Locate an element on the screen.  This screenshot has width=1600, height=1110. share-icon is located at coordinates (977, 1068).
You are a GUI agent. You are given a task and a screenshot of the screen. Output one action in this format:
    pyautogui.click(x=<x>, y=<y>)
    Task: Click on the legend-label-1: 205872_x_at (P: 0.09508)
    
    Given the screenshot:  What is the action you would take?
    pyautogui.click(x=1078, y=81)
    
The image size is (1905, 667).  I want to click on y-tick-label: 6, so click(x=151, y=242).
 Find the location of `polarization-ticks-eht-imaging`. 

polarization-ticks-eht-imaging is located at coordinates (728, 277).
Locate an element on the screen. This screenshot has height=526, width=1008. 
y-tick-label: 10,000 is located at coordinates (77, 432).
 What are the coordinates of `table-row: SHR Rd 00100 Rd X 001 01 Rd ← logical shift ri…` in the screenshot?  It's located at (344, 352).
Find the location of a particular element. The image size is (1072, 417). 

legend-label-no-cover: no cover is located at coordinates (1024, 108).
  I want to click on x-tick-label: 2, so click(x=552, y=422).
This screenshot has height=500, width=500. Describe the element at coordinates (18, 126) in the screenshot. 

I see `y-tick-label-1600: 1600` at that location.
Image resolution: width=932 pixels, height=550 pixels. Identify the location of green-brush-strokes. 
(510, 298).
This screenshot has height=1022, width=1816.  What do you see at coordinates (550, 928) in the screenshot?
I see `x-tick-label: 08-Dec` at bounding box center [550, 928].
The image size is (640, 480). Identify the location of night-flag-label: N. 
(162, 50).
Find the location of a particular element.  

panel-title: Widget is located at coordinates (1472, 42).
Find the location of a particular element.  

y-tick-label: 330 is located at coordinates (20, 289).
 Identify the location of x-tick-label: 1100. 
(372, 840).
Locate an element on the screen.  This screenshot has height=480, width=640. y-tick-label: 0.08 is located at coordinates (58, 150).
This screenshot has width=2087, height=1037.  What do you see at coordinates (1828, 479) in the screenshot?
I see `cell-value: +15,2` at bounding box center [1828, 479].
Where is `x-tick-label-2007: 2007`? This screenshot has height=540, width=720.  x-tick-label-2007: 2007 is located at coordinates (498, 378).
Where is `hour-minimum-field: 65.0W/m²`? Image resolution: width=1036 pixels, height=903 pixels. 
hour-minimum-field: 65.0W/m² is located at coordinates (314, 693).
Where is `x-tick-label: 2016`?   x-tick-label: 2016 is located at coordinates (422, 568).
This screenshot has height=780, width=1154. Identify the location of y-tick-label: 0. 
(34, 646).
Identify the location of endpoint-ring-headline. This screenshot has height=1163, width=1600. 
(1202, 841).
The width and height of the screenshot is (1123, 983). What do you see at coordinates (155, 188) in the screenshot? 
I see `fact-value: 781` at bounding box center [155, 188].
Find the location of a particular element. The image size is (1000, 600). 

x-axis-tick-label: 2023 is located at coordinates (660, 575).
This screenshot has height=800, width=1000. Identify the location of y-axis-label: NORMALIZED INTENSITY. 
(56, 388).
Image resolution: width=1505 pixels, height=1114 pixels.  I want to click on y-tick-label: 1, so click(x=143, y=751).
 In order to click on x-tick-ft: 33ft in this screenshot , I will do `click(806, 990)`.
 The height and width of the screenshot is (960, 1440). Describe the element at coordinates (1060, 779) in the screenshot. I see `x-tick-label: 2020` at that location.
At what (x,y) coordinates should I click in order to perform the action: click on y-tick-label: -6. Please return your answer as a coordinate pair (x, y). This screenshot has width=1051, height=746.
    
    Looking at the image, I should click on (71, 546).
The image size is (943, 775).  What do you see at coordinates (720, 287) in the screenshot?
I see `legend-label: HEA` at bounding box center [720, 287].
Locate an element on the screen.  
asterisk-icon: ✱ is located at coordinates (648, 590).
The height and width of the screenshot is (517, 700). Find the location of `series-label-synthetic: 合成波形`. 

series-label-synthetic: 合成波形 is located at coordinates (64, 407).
* * * * *
How many lines of the listing above contain the string "want"? Case counts, and the reply should be the number alone.

3